--- Page excerpt Enclosed Below ---
Phytoremediation and Carbon Capture: Using Cannabis to Combat Climate Change
Will cannabis save the world? Not by itself, but here are two ways it might play a key role in creating a healthier environment.
By Joe Crinkley — January 5, 2021
As scientists and journalists continue leading the discussion around mitigating mankind’s impact on the environment and what steps are needed to slow or reverse the effects of climate change, cannabis is an increasingly common topic within the conversation.
From hemp-based plastics or building materials to using the plant as a source of renewable energy, there is a lot of buzz about how “cannabis can save the world.” While this statement is a bit hyperbolic, two features of the plant’s biology have been getting increased attention for their potential environmental benefits–phytoremediation and carbon capture.
What is Phytoremediation?
In environmental science, the term “bioremediation” refers to using living organisms to break down pollutants and revitalize ecosystems. More specifically, “phytoremediation” is a type of bioremediation where plants are the organism doing the decontamination, usually of soil and water. As it turns out, cannabis is a very effective phytoremediator.
--- End of Enclosed Page excerpt ---
--- Records provided Enclosed Below ---
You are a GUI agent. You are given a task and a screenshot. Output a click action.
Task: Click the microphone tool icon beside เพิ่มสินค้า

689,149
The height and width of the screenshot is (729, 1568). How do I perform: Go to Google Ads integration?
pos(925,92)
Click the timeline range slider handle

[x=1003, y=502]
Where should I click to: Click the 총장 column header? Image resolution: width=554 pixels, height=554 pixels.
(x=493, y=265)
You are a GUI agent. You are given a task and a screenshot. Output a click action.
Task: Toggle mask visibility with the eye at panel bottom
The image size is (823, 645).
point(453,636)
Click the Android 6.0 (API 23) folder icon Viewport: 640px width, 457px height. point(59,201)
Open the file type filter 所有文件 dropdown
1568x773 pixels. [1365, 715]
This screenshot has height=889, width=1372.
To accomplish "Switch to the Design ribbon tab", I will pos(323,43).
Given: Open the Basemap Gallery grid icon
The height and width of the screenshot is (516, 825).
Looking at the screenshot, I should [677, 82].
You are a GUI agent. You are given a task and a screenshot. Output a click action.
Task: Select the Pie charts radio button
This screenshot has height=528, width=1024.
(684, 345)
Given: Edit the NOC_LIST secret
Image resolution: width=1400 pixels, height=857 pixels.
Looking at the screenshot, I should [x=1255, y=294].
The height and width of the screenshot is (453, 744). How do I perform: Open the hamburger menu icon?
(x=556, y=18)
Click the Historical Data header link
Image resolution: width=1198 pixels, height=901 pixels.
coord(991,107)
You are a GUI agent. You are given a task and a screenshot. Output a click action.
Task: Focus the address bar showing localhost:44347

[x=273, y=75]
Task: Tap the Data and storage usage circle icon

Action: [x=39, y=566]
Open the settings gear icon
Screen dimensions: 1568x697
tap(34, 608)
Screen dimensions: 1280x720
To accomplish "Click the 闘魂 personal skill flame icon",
--- End of Enclosed Records provided ---
> **Task item**
Copy the passage of the cannabis and climate change article word for word, starting at "Phytoremediation and Carbon Capture: Using" and ending at "within the conversation.".

> **Answer to this task**
Phytoremediation and Carbon Capture: Using Cannabis to Combat Climate Change
Will cannabis save the world? Not by itself, but here are two ways it might play a key role in creating a healthier environment.
By Joe Crinkley — January 5, 2021
As scientists and journalists continue leading the discussion around mitigating mankind’s impact on the environment and what steps are needed to slow or reverse the effects of climate change, cannabis is an increasingly common topic within the conversation.